[Extracted records]
^^^^^^^^
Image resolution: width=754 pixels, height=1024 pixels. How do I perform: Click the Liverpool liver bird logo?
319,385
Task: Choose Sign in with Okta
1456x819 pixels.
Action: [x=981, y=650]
^^^^^^^^
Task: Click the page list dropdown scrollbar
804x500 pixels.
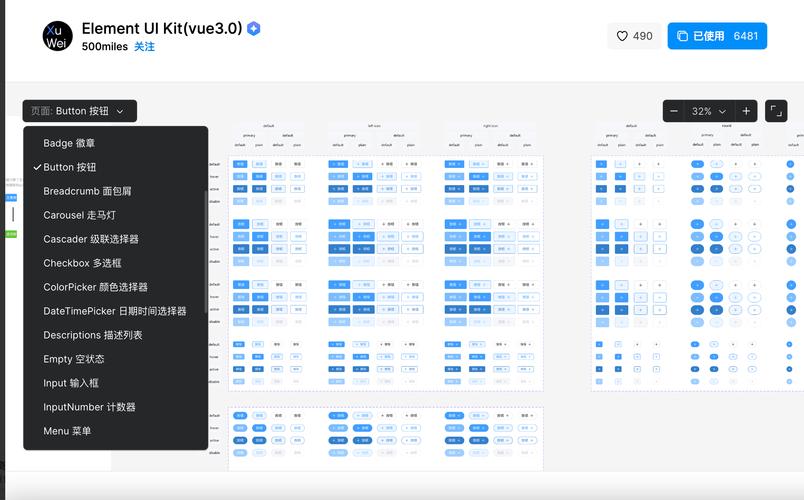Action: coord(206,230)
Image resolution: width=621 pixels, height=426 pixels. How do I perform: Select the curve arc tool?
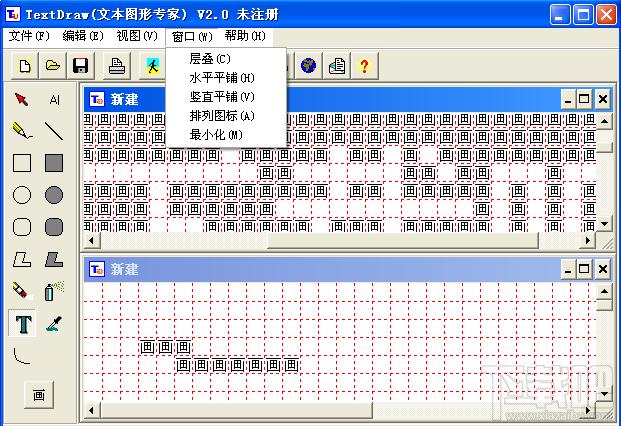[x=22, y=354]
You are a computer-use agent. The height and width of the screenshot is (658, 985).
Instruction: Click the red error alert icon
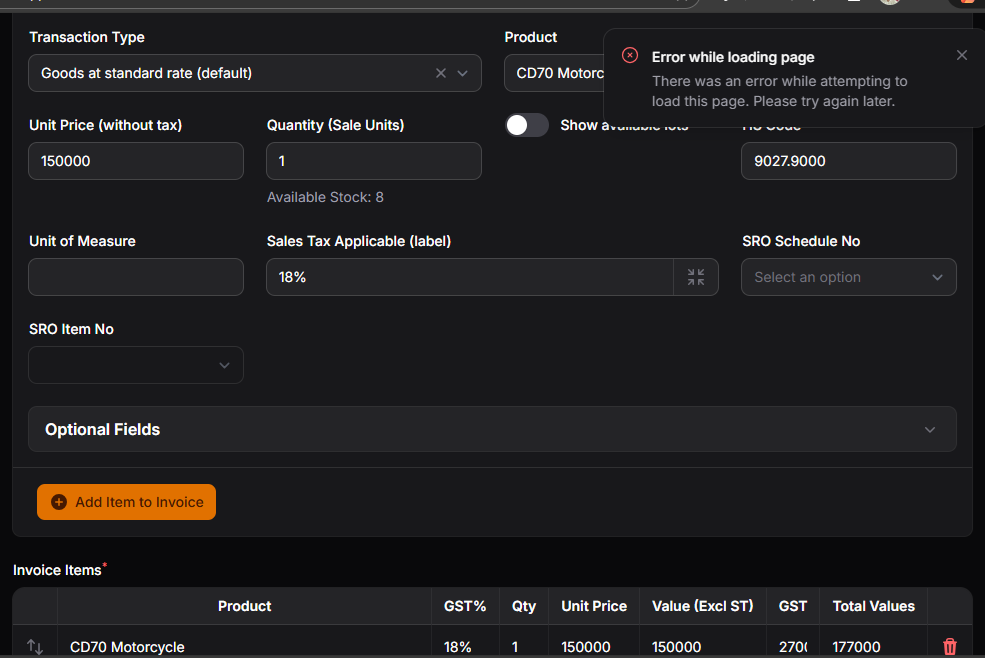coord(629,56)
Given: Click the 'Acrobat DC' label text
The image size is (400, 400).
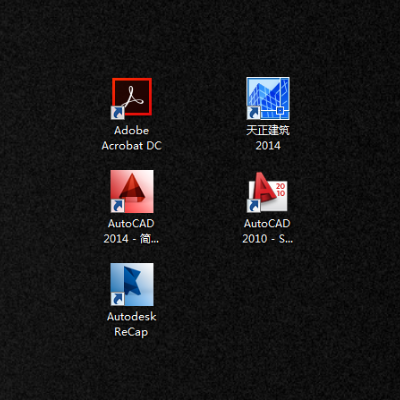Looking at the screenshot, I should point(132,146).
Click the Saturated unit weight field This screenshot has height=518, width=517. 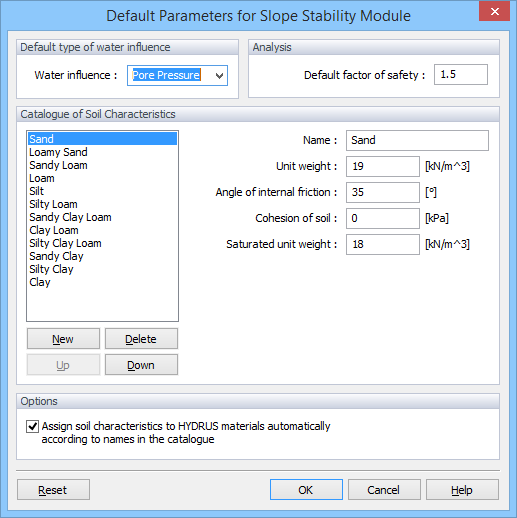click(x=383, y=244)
^^^^^^^^
Find the word "Task" in the entries above, then copy each line that holds it.

• REPLY TO THE EXERCISE:
Task: Choose Sign in with Okta
Task: Click the page list dropdown scrollbar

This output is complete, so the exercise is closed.